Methods: Six Sigma is a methodology to manage process variations that are prone to defects, and to systematically eliminate those defects by controlling the variations in the given process. A defect is defined as an unacceptable deviation from the mean or goal to be achieved. The basic methodology consisting of the following five phases (DMAIC), was applied to the process of neurosurgical preoperative work-up starting from the first patient-contact reaching to the beginning of surgery: (1) Define process improvement goals consistent with patient safety demands, (2) measure the process, (3) analyze process data, (4) improve and optimize the process, and (5) institute control mechanisms.

Results: Define: Six principal requirements were defined as critical to quality (CTQs) for improving patient safety: (1) 100% completeness of surgical documents at 4 p.m. the day before surgery, (2) Completeness of surgery schedule 48 h prior to surgery, (3) zero hospital admission days without treatment or work-up, (4) 100% surgeon satisfaction with preparation for surgery, (5) 100% documentation and prompt relay of changes in surgery schedule, and (6) no preoperative OR waiting time owing to insufficient preparation for surgery. Measure: Nine CTQ relevant measurement categories were specified and measured for the initial status quo during a 4 week period. Analyze: The relationship and causality of factors were verified using Ishikawa diagrams and a cross-functional process analysis.
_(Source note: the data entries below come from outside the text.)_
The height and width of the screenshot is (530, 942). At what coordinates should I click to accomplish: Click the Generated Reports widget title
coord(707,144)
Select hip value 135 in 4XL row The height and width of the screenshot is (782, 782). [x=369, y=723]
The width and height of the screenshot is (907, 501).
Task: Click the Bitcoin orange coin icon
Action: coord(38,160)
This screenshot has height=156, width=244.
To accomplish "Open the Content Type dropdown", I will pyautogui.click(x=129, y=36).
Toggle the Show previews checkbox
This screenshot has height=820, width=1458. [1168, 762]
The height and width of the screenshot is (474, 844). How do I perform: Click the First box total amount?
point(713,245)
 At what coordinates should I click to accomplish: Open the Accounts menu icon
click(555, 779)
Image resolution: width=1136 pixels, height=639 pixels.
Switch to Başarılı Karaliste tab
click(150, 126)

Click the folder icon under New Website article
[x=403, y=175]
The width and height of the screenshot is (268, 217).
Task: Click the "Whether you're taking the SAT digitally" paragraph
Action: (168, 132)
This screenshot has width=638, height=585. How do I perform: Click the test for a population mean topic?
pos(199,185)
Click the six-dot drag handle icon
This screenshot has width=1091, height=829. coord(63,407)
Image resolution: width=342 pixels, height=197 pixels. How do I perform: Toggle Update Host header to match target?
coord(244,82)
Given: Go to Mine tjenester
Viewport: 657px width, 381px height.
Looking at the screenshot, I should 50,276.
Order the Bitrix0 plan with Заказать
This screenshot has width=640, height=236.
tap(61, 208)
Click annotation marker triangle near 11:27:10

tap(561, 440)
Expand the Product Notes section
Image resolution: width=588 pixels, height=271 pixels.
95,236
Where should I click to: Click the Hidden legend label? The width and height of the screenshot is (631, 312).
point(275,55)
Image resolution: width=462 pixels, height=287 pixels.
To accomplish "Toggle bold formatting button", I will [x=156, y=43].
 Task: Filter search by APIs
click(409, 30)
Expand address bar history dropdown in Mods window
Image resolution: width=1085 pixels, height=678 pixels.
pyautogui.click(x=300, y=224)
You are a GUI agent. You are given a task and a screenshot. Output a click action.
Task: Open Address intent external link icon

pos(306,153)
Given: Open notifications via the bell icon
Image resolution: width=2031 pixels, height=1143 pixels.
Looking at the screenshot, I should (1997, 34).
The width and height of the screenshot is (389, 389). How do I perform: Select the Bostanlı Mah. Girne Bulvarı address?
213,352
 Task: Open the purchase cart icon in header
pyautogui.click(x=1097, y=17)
Improve: Based on the analysis, the processes were optimized to a target state, and were implemented in the clinical routine. Control: Since the optimization the processes were continuously measured and control mechanisms were instituted to ensure that possible variations are corrected before they could result in quality defects.

Conclusions: To our knowledge the Six Sigma concept has been used for the first time in the German health care system and in a Neurosurgical department worldwide. It seems to be very effective in improving patient safety and may be adapted to a wide spectrum of quality issues in neurosurgery.